In quantum mechanics, our states live in Hilbert space H (or close to it, anyway), ... .

You've probably learned the probabilistic interpretation of quantum mechanics, which involves interpreting a particle state at a particular time as a wavefunction ψ in in ℋ = L², the space of square-integrable functions, and that |ψ|² as a probability density of finding the particle at a given point. This is all a lie, albeit usually not a very important one.
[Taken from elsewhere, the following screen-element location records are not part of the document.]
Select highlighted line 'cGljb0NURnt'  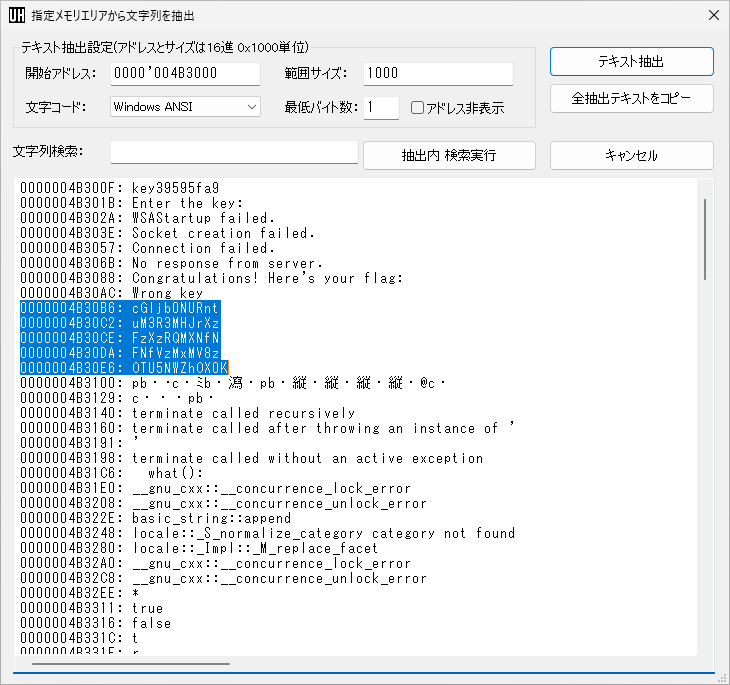click(175, 308)
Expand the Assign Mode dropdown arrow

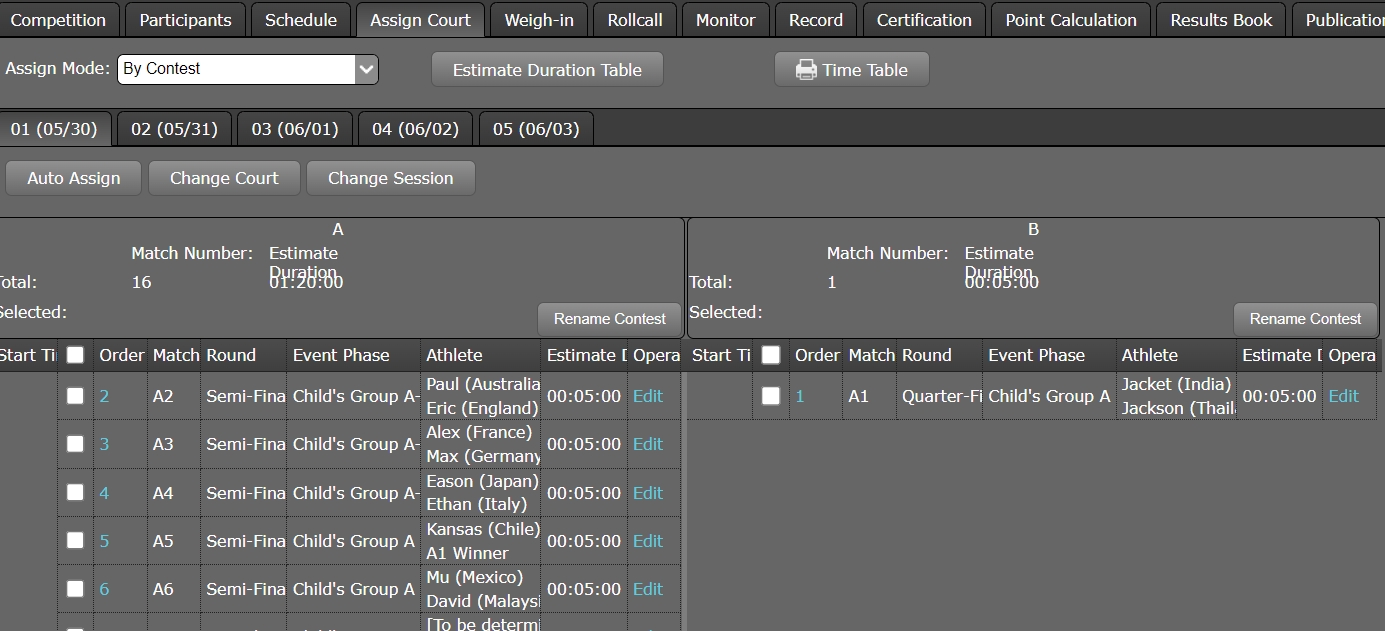coord(366,69)
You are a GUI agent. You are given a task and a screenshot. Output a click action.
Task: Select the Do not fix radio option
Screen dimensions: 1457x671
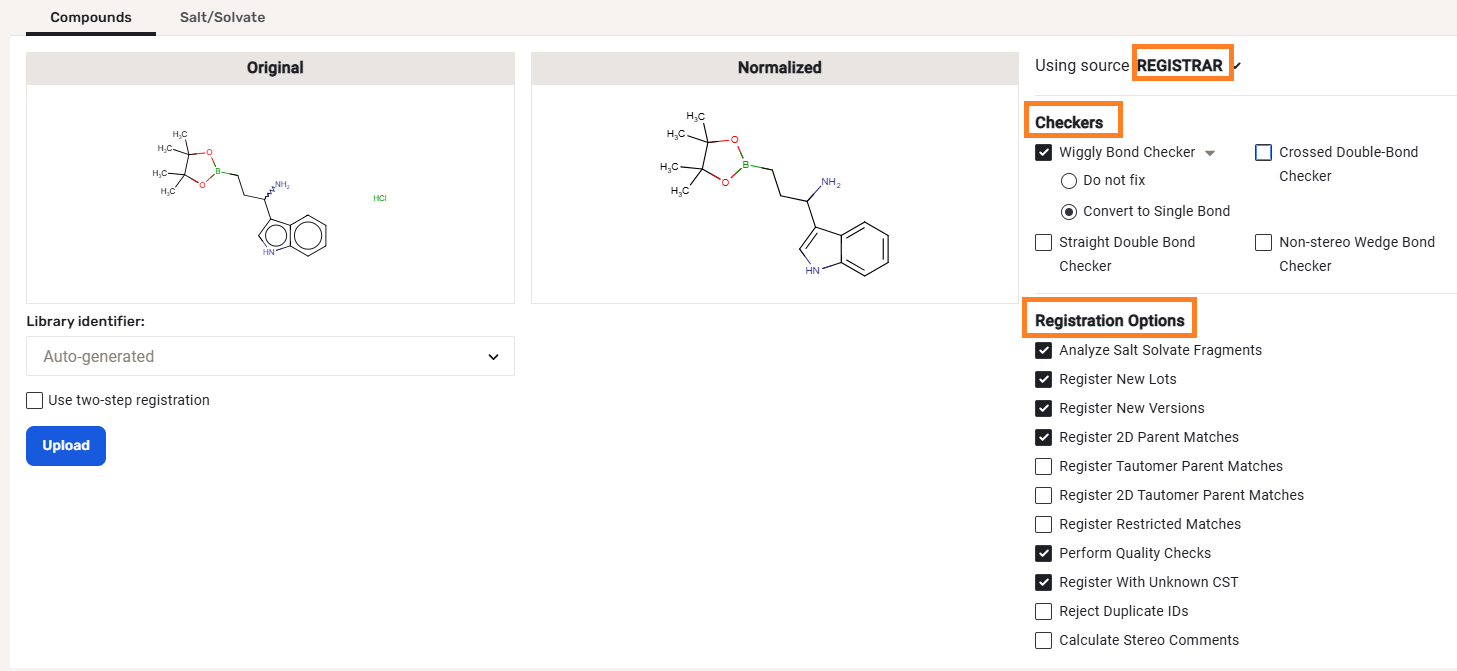click(x=1068, y=181)
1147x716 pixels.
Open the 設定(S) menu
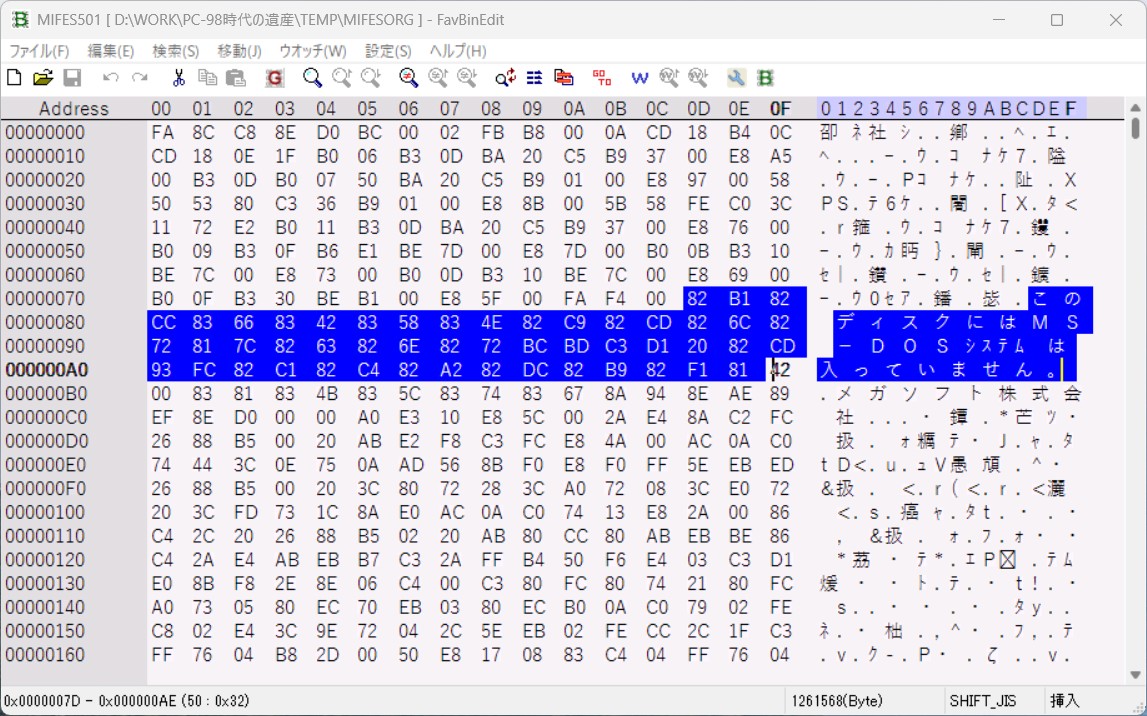pyautogui.click(x=388, y=51)
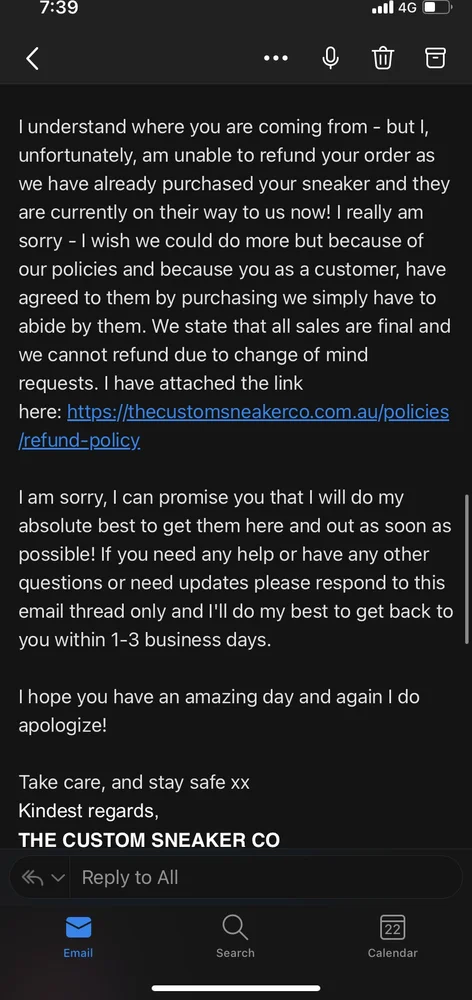Expand reply options with the chevron
This screenshot has width=472, height=1000.
[58, 878]
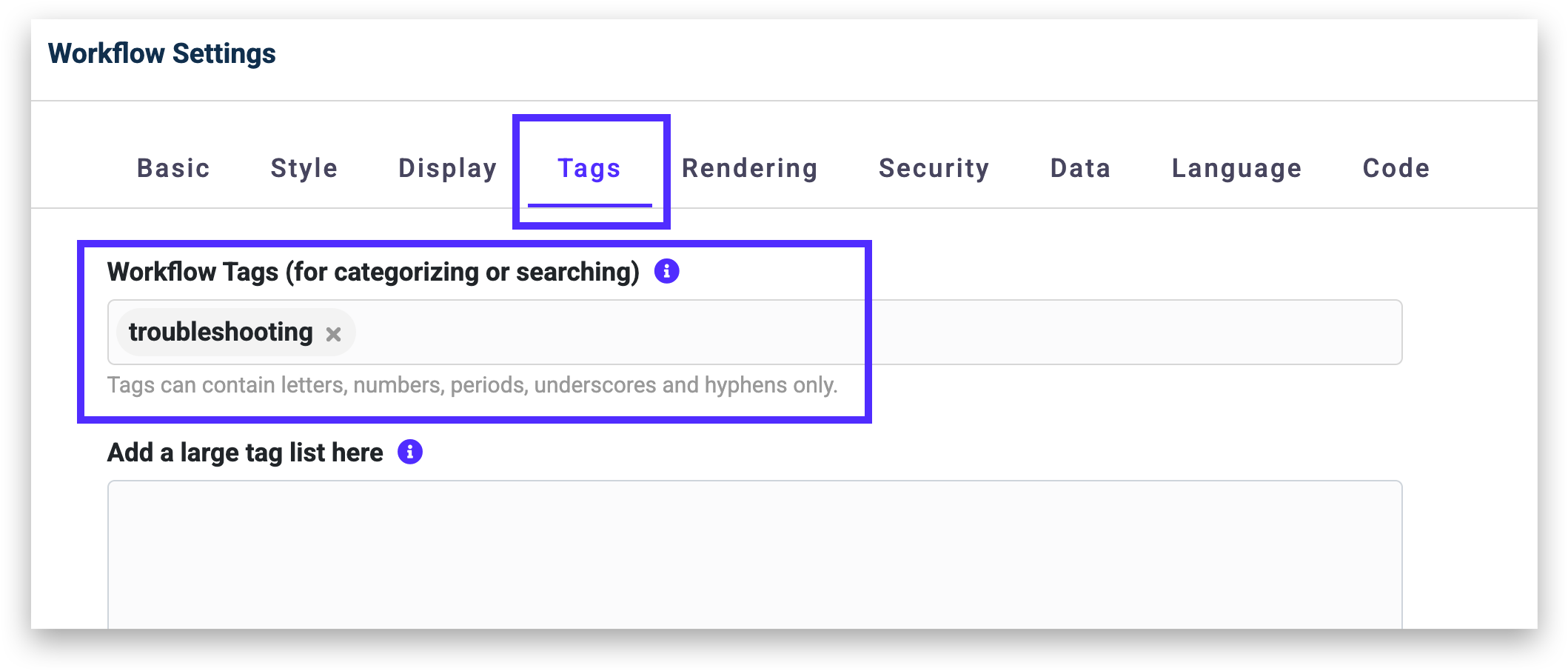Screen dimensions: 1568x671
Task: Click the "Add a large tag list here" label
Action: (245, 453)
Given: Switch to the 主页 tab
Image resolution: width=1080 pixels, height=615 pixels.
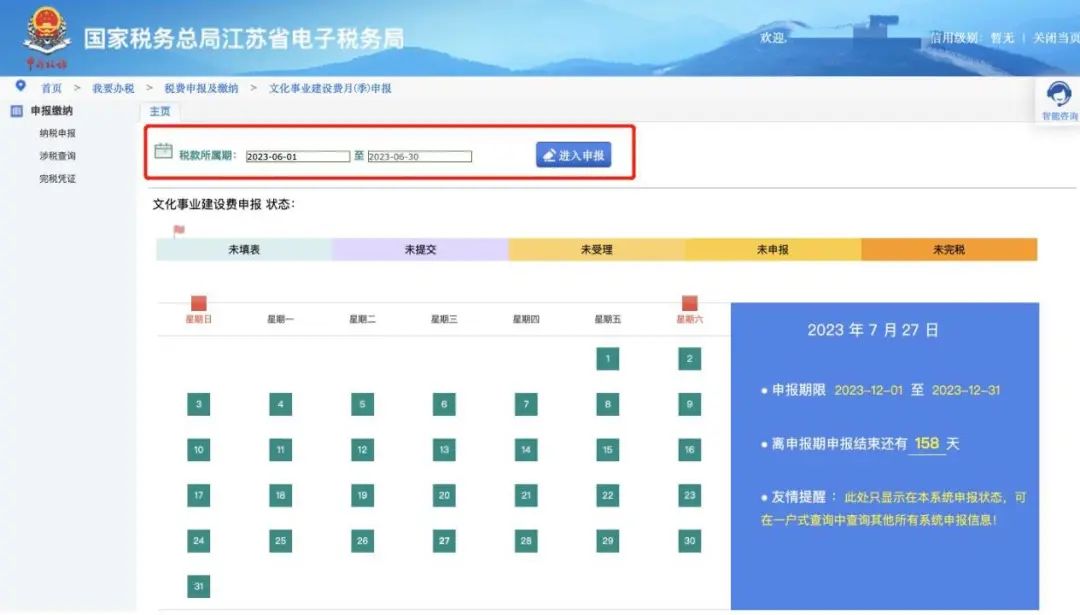Looking at the screenshot, I should coord(160,111).
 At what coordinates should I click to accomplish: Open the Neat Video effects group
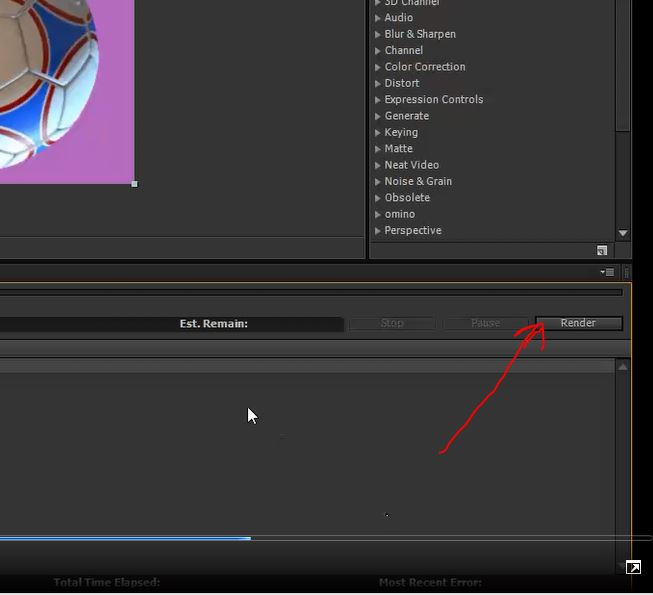(411, 165)
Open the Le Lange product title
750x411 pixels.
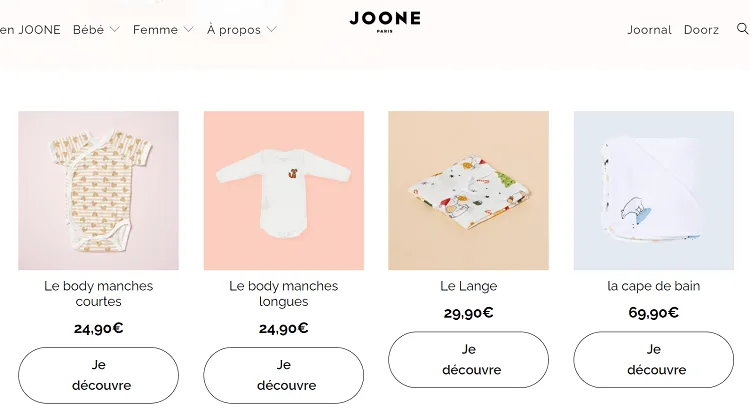[x=469, y=286]
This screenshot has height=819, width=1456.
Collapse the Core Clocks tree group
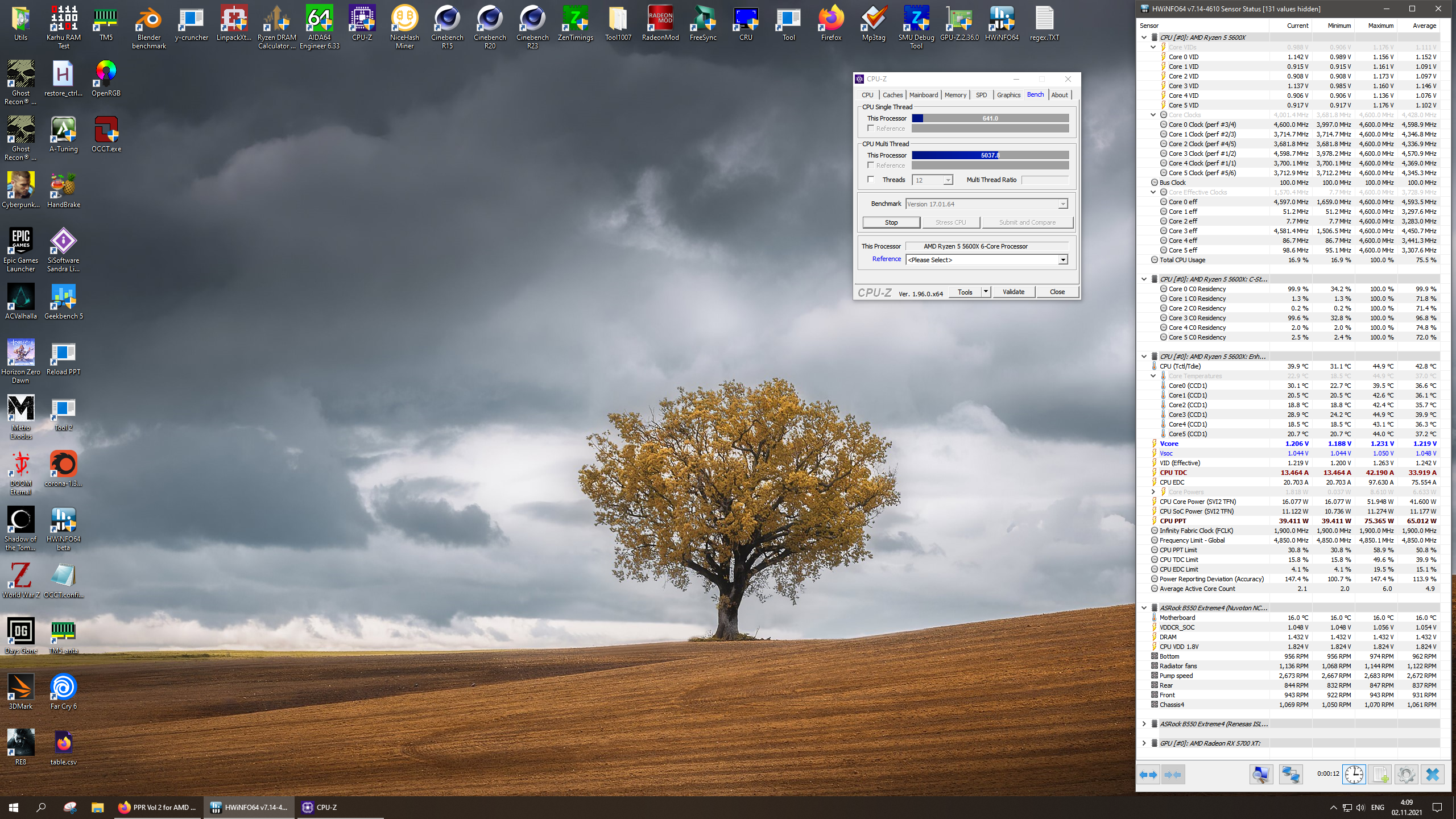point(1153,115)
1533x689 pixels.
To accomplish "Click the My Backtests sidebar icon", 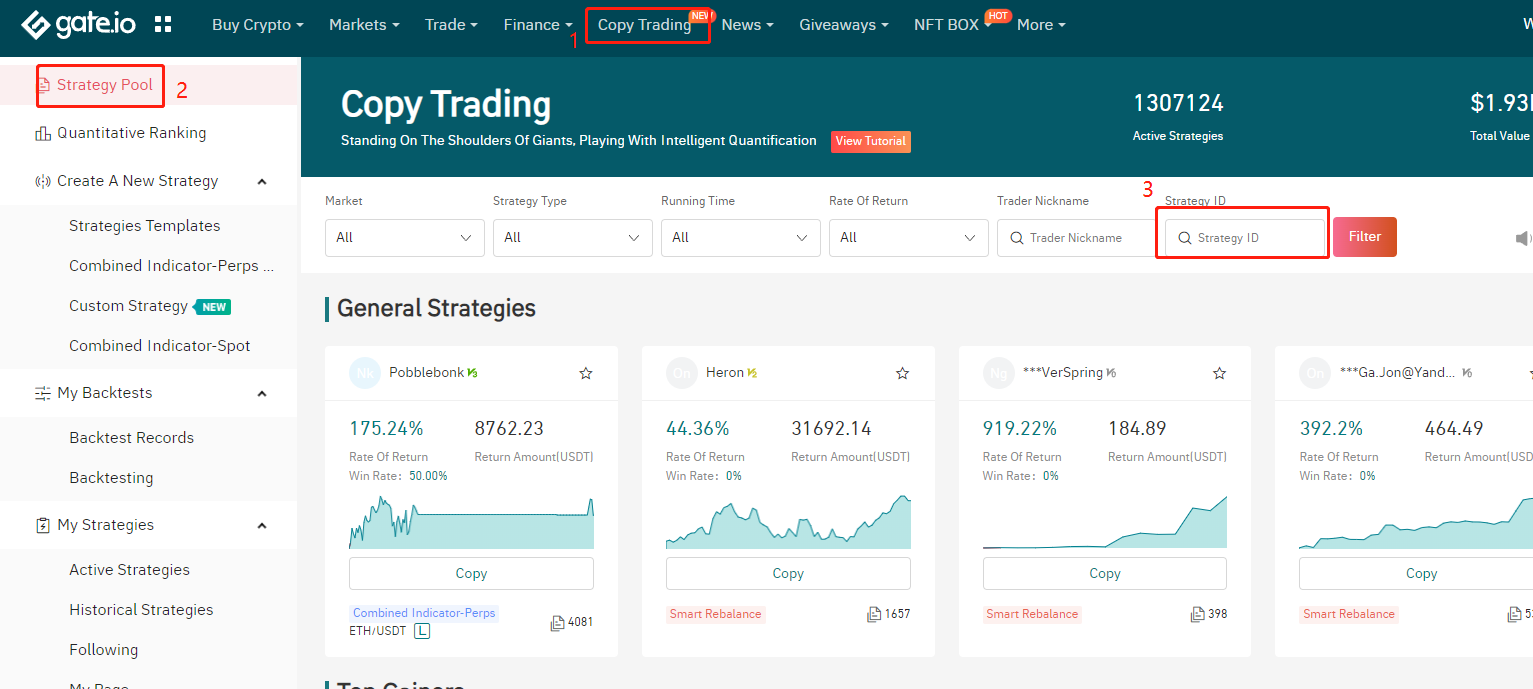I will click(x=43, y=393).
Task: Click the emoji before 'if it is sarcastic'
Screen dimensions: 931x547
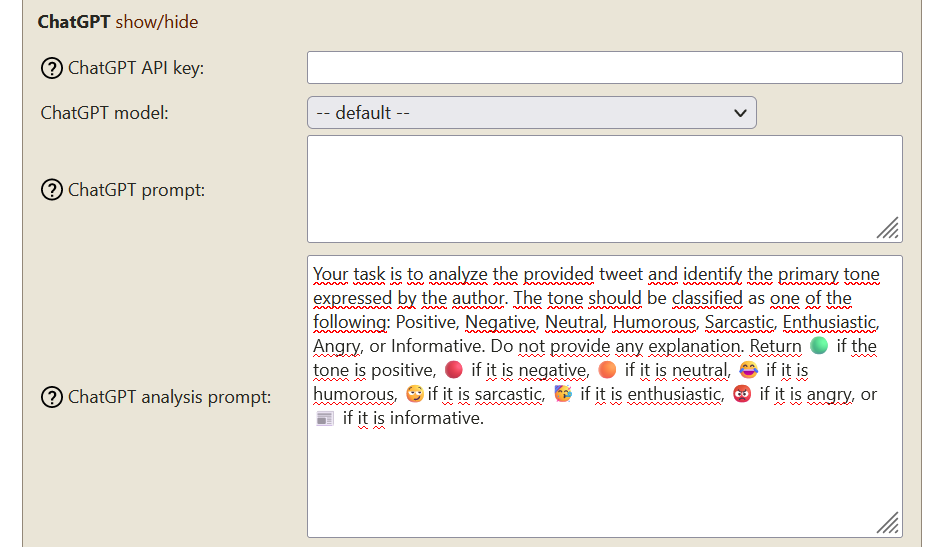Action: (415, 394)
First, we trivially can't take all of L², since we some Hamiltonian like H = -(ℏ²/2m)∇² + V doesn't make sense for most square-integrable functions. That's fine; we can just take some dense subspace Φ where the position, momentum, and Hamiltonian operators Q,P,H are give well-defined (square-integrables) results at all powers. Second, the energy eigenfunctions of the free particle, the plane wave, is not in L² (and neither are a position eigenfunctions, etc.), but we can deal with this through some Fourier trickery and the Dirac delta. In other words, now we have to consider Φ*, the dual space of linear functionals over Φ (1).

This makes a lot of sense: if we have a bra <ψ| acting on some linear combinations of states |0> and |1> (that we can get via correspondence from Φ), then
[1] <ψ|a0+b1> = a<ψ|0> + b<ψ|1>,
so bras live in the dual space Φ*. What of kets? Since
[2] <a0+b1|ψ> = a*<0|ψ> + b*<1|ψ>,
kets live in the antidual space Φ× of antilinear functionals over Φ.

Antilinearity was there all along. It just looked unobtrusive because we pretended that the correspondence between bras and kets was between L² and its dual, rather than between the dual and the antidual. As a matter of terminology, (Φ,ℋ,Φ*,×) are called Gel'fand triples. Gel'fand also explained why there is a Hilbert space in the first place, but that's another (more interesting) story.

(1) More generally, we need Φ* whenever we're dealing with continuous spectra. Also note that dual space Φ* is the space of all linear functionals f:Φ→ℂ, f(αx+βy) = αf(x)+βf(y), rather than just the continuous ones (which wouldn't improve anything, since the continuous dual space Φ' is isomorphic to Φ by the Riesz representation theorem). For example, the Dirac delta is a discontinuous linear functional (why?). The antidual space is defined in the same manner, just with complex conjugates.